### PROBLEM TO WORK ON
Write out, word for word, the first line of the data below and every line after it through the one containing "Click the table Search... input field".

[Saved entries]
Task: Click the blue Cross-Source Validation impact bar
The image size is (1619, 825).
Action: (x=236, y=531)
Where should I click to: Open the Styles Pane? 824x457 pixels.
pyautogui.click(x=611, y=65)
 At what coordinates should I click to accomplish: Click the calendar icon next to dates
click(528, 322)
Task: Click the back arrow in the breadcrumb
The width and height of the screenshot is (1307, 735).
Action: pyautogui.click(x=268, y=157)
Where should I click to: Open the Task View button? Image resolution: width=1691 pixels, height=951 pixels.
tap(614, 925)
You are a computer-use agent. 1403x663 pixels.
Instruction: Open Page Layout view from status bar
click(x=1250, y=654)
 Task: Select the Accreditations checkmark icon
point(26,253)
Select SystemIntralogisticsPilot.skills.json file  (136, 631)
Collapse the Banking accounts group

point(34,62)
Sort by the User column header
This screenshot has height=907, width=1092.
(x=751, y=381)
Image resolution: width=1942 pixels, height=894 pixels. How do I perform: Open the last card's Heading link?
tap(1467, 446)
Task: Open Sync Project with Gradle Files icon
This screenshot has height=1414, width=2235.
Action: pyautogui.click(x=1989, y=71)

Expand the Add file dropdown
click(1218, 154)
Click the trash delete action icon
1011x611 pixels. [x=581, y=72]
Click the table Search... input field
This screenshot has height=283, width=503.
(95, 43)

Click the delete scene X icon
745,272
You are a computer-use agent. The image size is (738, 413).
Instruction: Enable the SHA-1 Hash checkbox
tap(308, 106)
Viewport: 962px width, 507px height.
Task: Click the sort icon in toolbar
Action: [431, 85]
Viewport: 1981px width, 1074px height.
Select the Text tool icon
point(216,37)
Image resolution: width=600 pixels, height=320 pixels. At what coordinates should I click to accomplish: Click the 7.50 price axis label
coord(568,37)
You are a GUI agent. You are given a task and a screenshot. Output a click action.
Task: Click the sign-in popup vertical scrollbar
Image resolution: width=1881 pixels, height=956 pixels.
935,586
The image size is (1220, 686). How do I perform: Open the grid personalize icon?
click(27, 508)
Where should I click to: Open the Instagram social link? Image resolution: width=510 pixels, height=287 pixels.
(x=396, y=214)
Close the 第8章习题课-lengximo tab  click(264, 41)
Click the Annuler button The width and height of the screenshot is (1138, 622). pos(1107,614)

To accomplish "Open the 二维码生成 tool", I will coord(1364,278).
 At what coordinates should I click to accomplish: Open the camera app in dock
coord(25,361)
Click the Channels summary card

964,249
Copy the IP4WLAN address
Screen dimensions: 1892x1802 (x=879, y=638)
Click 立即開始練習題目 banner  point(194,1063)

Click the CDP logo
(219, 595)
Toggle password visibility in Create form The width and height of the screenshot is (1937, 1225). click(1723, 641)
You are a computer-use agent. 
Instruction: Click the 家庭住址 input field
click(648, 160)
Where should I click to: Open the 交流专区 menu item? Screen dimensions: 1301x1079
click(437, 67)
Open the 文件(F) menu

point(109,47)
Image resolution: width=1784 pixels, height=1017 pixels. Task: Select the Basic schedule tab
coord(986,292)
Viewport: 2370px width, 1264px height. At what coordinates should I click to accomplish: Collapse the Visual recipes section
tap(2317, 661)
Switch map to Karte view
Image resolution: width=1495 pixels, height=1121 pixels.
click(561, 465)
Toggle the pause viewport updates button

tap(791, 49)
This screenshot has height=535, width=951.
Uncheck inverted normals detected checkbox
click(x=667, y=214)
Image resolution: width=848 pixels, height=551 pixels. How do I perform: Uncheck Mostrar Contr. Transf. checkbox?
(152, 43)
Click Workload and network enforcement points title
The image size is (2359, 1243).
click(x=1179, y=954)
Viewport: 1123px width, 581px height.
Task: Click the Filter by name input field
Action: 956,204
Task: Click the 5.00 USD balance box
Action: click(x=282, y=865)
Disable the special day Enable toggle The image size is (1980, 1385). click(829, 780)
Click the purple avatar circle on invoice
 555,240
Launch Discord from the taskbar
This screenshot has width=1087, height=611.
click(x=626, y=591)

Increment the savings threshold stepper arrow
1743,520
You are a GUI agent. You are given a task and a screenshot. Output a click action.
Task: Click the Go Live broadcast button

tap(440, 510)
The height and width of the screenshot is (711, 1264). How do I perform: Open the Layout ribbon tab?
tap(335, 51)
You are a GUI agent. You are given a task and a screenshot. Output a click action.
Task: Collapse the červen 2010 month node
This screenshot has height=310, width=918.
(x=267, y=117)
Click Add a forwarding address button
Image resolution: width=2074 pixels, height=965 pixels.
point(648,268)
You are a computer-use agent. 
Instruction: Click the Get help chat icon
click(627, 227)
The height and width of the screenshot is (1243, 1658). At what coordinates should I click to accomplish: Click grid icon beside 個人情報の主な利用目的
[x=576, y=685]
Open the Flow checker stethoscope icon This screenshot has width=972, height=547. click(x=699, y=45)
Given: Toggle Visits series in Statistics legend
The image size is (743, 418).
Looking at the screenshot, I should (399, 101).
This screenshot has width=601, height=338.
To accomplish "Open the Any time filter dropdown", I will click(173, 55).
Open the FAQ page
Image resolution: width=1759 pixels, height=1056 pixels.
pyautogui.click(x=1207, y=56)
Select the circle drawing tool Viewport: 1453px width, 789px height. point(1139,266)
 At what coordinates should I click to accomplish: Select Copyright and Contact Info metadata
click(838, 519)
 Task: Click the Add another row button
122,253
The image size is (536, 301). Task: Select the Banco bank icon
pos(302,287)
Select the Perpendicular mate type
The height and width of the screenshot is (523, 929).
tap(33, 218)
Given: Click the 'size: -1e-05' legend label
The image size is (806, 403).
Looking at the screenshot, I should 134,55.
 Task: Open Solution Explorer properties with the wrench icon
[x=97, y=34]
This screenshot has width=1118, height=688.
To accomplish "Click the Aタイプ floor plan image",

### SOLUTION TO THIS TASK
Task: Click the blue Cross-Source Validation impact bar
The image size is (1619, 825).
Action: (x=236, y=531)
Where should I click to: Open the Styles Pane? 824x457 pixels.
pyautogui.click(x=611, y=65)
 At what coordinates should I click to accomplish: Click the calendar icon next to dates
click(528, 322)
Task: Click the back arrow in the breadcrumb
The width and height of the screenshot is (1307, 735).
Action: pyautogui.click(x=268, y=157)
Where should I click to: Open the Task View button? Image resolution: width=1691 pixels, height=951 pixels.
tap(614, 925)
You are a computer-use agent. 1403x663 pixels.
Instruction: Open Page Layout view from status bar
click(x=1250, y=654)
 Task: Select the Accreditations checkmark icon
point(26,253)
Select SystemIntralogisticsPilot.skills.json file  (136, 631)
Collapse the Banking accounts group

point(34,62)
Sort by the User column header
This screenshot has height=907, width=1092.
(x=751, y=381)
Image resolution: width=1942 pixels, height=894 pixels. How do I perform: Open the last card's Heading link?
tap(1467, 446)
Task: Open Sync Project with Gradle Files icon
This screenshot has height=1414, width=2235.
Action: pyautogui.click(x=1989, y=71)

Expand the Add file dropdown
click(1218, 154)
Click the trash delete action icon
1011x611 pixels. [x=581, y=72]
Click the table Search... input field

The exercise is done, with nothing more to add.